Exercise input:
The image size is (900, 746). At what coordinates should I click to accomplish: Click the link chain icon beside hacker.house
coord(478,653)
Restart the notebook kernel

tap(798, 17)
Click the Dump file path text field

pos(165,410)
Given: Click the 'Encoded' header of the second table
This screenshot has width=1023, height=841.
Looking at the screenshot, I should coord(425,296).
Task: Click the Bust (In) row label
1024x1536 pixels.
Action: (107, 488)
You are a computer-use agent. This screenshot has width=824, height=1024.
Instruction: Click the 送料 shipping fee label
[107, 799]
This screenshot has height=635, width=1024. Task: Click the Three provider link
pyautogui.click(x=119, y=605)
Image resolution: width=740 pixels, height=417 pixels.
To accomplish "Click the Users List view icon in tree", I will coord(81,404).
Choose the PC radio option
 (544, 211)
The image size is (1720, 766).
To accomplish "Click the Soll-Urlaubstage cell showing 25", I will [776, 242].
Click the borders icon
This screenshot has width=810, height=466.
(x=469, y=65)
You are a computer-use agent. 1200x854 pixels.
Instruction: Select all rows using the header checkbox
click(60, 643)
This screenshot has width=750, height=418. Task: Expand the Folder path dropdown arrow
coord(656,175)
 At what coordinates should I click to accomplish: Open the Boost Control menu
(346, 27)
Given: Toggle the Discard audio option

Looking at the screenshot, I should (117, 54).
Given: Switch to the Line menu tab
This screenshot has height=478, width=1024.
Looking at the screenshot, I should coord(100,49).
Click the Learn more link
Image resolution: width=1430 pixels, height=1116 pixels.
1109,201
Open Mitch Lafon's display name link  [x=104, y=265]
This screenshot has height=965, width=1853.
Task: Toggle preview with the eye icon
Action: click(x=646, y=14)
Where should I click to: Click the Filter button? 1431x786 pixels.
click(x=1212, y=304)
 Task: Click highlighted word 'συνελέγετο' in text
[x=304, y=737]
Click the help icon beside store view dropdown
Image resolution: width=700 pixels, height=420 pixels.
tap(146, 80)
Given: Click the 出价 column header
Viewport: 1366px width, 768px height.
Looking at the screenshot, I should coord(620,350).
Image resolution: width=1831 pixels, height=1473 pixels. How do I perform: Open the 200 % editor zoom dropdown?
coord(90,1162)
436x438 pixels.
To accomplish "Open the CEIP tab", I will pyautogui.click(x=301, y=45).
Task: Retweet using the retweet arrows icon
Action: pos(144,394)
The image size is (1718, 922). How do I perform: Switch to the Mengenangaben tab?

Work order: The records above need to be output again, verbatim.

Exercise result:
The image size is (900, 746). At what coordinates should I click to accomplish: Click the link chain icon beside hacker.house
coord(478,653)
Restart the notebook kernel

tap(798, 17)
Click the Dump file path text field

pos(165,410)
Given: Click the 'Encoded' header of the second table
This screenshot has width=1023, height=841.
Looking at the screenshot, I should coord(425,296).
Task: Click the Bust (In) row label
1024x1536 pixels.
Action: (107, 488)
You are a computer-use agent. This screenshot has width=824, height=1024.
Instruction: Click the 送料 shipping fee label
[107, 799]
This screenshot has height=635, width=1024. Task: Click the Three provider link
pyautogui.click(x=119, y=605)
Image resolution: width=740 pixels, height=417 pixels.
To accomplish "Click the Users List view icon in tree", I will coord(81,404).
Choose the PC radio option
 (544, 211)
The image size is (1720, 766).
To accomplish "Click the Soll-Urlaubstage cell showing 25", I will [776, 242].
Click the borders icon
This screenshot has width=810, height=466.
(x=469, y=65)
You are a computer-use agent. 1200x854 pixels.
Instruction: Select all rows using the header checkbox
click(60, 643)
This screenshot has width=750, height=418. Task: Expand the Folder path dropdown arrow
coord(656,175)
 At what coordinates should I click to accomplish: Open the Boost Control menu
(346, 27)
Given: Toggle the Discard audio option

Looking at the screenshot, I should (117, 54).
Given: Switch to the Line menu tab
This screenshot has height=478, width=1024.
Looking at the screenshot, I should coord(100,49).
Click the Learn more link
Image resolution: width=1430 pixels, height=1116 pixels.
1109,201
Open Mitch Lafon's display name link  [x=104, y=265]
This screenshot has height=965, width=1853.
Task: Toggle preview with the eye icon
Action: click(x=646, y=14)
Where should I click to: Click the Filter button? 1431x786 pixels.
click(x=1212, y=304)
 Task: Click highlighted word 'συνελέγετο' in text
[x=304, y=737]
Click the help icon beside store view dropdown
Image resolution: width=700 pixels, height=420 pixels.
tap(146, 80)
Given: Click the 出价 column header
Viewport: 1366px width, 768px height.
Looking at the screenshot, I should coord(620,350).
Image resolution: width=1831 pixels, height=1473 pixels. How do I perform: Open the 200 % editor zoom dropdown?
coord(90,1162)
436x438 pixels.
To accomplish "Open the CEIP tab", I will pyautogui.click(x=301, y=45).
Task: Retweet using the retweet arrows icon
Action: pos(144,394)
The image size is (1718, 922). How do I perform: Switch to the Mengenangaben tab?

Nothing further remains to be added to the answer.